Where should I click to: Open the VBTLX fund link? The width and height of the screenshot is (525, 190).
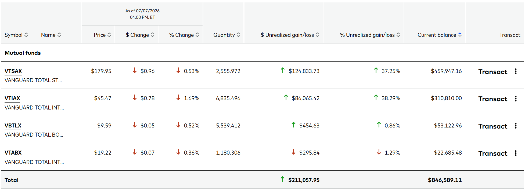pos(13,126)
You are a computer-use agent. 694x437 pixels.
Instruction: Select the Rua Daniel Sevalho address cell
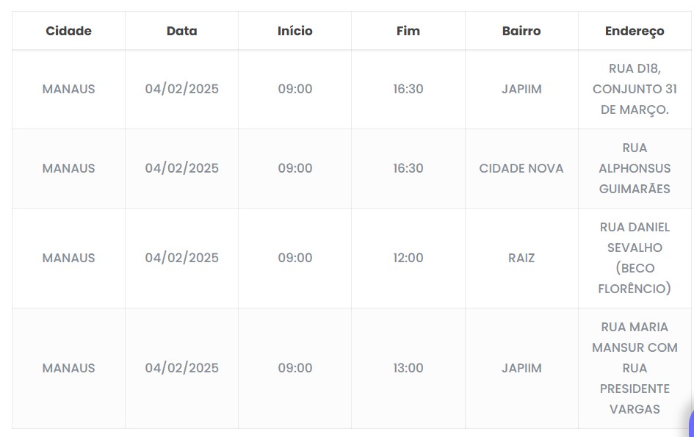click(x=635, y=258)
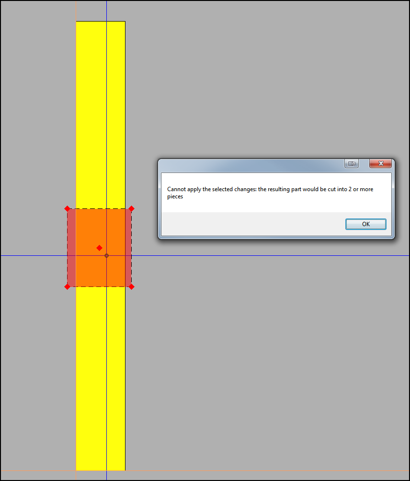This screenshot has width=410, height=481.
Task: Select the bottom-right red diamond handle
Action: [x=132, y=287]
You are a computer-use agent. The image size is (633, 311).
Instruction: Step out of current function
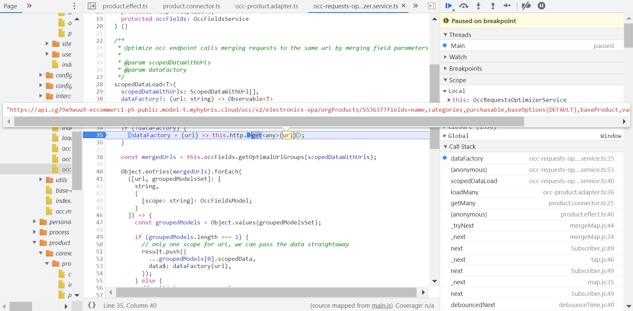(x=493, y=6)
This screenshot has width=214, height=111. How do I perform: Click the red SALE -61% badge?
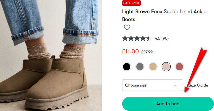131,3
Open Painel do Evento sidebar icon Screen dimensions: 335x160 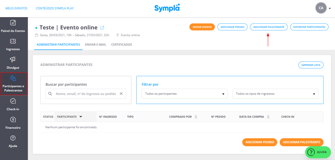coord(13,23)

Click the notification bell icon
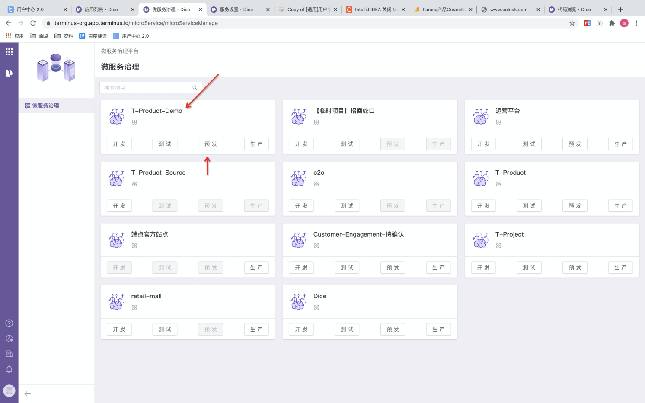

++++++++

Show each line in the data where the string "agent" appears.

# Response to this exercise:
You are a computer-use agent. 694x437 pixels.
You are a computer-use agent. The image size is (633, 311).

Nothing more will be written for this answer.